Whenever the string "profile" turns up in a line below, that line should be copied.

= = = = = = =

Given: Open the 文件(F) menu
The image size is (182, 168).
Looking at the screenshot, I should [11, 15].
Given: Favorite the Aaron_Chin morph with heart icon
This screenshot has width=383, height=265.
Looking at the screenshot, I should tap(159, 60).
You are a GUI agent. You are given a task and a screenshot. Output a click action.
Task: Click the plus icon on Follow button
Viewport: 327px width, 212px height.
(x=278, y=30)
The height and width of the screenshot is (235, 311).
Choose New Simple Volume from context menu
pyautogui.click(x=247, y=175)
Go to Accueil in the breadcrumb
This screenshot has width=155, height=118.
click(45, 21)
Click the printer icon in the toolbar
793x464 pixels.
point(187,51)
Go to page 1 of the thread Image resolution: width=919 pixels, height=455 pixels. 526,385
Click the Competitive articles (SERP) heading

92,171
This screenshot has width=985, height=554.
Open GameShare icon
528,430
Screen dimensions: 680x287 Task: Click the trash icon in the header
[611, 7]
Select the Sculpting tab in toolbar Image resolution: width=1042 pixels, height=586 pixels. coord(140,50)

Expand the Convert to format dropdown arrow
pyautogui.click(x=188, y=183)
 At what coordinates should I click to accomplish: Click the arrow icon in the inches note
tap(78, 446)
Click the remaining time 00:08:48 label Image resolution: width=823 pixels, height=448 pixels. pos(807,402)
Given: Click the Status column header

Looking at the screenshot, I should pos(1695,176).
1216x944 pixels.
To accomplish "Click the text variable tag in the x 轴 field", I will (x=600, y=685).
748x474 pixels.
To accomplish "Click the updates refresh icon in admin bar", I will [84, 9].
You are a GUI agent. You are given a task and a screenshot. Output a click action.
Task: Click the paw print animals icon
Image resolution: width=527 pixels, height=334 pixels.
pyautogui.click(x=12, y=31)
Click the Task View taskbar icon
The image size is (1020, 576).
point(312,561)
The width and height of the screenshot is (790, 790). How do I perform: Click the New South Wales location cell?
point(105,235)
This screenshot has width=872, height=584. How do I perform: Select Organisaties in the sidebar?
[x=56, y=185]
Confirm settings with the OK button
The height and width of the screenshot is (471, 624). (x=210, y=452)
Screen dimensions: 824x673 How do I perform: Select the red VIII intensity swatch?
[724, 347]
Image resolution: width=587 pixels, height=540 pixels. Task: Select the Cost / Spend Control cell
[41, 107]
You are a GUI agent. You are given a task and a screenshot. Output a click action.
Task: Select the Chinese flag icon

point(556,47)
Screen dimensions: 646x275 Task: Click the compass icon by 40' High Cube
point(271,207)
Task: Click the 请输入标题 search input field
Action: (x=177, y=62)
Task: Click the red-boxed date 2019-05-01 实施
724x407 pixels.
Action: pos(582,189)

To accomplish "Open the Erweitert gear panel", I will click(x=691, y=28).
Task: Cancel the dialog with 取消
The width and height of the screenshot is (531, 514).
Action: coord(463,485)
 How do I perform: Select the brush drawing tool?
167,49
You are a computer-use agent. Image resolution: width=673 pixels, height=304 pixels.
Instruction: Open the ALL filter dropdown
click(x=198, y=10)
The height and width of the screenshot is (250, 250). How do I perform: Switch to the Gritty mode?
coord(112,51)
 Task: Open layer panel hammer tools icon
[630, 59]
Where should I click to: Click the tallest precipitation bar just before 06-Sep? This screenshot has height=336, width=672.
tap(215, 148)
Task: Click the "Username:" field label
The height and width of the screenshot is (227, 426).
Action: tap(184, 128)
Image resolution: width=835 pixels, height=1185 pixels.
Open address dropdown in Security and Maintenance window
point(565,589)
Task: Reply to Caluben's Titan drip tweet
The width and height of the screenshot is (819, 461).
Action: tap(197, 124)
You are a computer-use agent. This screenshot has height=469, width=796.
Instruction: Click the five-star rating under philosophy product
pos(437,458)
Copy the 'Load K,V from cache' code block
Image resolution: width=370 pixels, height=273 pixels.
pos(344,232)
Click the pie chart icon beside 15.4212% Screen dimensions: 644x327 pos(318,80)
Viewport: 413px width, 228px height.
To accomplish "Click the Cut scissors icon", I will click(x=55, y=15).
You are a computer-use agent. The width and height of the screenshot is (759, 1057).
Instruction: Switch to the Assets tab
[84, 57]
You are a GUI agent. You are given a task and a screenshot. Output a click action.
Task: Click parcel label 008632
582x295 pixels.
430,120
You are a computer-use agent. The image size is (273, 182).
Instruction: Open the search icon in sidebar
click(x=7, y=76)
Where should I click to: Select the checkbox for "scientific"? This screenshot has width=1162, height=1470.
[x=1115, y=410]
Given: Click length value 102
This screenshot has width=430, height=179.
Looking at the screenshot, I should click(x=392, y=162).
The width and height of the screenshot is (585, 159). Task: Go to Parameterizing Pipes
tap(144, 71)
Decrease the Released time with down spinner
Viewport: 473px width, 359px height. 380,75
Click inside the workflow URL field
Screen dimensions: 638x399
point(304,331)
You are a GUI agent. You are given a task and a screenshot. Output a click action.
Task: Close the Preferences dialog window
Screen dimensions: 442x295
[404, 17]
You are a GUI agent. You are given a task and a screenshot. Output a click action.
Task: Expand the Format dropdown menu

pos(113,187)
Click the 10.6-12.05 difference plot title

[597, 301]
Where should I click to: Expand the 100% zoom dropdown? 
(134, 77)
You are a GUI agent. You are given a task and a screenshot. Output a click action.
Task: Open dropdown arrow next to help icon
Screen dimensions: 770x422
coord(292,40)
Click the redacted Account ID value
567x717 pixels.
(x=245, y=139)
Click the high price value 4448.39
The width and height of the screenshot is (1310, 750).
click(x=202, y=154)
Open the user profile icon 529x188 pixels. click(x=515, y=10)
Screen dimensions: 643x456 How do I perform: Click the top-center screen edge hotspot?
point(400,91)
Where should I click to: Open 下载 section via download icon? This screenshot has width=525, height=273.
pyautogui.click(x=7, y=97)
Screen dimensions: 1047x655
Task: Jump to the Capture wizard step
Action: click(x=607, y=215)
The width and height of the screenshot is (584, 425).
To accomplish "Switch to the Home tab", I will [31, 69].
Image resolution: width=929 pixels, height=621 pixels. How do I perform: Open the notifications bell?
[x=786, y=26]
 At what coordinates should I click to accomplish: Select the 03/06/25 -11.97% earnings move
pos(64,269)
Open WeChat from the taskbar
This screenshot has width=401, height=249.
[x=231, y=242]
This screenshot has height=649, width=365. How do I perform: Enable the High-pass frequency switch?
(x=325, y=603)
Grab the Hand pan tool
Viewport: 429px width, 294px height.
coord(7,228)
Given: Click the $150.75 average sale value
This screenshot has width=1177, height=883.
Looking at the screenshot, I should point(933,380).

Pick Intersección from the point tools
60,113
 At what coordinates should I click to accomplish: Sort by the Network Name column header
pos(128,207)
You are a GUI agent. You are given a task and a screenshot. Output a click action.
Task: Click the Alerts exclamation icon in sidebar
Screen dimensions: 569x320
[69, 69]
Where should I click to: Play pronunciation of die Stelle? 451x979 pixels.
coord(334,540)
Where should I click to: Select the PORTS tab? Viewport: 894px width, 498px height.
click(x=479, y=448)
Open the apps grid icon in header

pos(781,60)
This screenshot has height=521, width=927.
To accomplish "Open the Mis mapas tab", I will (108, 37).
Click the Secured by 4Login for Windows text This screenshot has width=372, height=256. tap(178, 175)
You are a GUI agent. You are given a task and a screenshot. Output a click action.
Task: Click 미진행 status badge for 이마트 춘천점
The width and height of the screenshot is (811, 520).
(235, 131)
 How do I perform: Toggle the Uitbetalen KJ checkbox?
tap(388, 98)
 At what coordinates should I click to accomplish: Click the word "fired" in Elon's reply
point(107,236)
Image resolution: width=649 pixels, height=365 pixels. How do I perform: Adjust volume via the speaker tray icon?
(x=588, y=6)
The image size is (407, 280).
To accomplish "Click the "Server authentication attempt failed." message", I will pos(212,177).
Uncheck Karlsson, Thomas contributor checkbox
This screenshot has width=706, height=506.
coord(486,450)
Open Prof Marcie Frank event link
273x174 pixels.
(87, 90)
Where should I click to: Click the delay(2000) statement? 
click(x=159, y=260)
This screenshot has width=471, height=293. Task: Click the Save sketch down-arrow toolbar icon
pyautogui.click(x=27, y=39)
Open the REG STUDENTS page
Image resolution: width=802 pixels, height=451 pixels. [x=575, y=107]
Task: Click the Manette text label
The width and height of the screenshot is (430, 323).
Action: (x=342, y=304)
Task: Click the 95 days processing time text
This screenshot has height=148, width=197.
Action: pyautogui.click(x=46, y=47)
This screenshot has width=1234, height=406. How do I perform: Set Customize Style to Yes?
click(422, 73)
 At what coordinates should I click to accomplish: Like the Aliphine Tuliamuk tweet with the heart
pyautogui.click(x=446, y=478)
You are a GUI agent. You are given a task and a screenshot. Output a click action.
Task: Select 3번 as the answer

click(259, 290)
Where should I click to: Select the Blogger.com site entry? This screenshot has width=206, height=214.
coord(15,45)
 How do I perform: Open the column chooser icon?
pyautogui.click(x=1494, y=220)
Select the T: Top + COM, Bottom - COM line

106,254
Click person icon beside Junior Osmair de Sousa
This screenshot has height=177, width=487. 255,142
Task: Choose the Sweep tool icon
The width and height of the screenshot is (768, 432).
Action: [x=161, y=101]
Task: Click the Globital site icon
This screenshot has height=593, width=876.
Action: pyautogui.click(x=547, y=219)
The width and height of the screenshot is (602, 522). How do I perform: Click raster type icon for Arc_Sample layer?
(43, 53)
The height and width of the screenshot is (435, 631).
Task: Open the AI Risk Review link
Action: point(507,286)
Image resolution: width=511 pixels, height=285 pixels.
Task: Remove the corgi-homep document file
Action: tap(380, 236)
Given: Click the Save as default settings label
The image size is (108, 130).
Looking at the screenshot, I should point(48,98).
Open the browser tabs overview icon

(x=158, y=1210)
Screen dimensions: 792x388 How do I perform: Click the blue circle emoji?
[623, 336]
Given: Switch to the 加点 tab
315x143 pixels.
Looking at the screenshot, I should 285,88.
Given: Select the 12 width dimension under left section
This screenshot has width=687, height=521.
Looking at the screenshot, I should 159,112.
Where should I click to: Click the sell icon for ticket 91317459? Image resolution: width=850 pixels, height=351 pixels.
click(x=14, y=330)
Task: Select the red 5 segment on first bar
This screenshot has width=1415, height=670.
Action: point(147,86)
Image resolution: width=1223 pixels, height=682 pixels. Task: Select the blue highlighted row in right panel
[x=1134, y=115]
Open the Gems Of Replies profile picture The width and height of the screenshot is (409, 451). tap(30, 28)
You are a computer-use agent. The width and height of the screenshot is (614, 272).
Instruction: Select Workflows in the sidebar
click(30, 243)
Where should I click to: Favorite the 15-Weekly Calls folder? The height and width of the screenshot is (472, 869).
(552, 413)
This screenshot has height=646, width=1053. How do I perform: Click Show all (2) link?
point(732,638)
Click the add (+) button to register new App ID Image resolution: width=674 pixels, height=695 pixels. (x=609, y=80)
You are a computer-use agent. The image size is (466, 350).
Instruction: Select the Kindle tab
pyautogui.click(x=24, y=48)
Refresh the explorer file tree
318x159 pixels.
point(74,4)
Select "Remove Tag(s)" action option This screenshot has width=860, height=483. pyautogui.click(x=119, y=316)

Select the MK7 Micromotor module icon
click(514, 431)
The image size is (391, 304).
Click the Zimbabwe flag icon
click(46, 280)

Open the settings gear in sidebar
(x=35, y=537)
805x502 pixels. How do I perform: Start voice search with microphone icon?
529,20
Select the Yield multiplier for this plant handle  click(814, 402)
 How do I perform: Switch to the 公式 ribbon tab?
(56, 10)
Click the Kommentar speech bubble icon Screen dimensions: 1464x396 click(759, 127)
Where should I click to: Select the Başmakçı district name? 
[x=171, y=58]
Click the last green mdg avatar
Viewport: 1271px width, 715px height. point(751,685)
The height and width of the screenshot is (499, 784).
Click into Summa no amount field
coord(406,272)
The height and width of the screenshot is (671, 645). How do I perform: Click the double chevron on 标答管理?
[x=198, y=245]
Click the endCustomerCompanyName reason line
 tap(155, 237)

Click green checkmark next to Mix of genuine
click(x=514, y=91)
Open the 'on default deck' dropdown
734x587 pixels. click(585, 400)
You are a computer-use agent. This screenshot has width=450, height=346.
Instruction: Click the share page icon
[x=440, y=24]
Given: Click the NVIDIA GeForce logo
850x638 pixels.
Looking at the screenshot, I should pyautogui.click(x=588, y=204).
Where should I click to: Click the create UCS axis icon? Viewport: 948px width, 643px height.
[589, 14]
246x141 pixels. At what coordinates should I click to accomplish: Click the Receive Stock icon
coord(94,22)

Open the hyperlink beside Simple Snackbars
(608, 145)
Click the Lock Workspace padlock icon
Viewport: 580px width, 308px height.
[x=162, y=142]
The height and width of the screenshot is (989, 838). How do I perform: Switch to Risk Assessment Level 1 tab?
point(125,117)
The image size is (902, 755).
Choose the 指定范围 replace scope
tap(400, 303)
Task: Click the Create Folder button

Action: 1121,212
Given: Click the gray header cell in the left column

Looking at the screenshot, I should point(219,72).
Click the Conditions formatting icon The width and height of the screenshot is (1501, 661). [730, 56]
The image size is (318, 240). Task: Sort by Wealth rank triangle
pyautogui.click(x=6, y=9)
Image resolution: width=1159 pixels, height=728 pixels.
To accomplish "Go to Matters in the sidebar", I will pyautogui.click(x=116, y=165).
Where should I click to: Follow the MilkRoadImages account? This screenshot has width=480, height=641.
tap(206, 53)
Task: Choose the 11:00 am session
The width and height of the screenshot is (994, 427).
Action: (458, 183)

= = = = = = =

## EXERCISE SOLUTION
Open the user profile icon 529x188 pixels. click(x=515, y=10)
Open the Gems Of Replies profile picture The width and height of the screenshot is (409, 451). tap(30, 28)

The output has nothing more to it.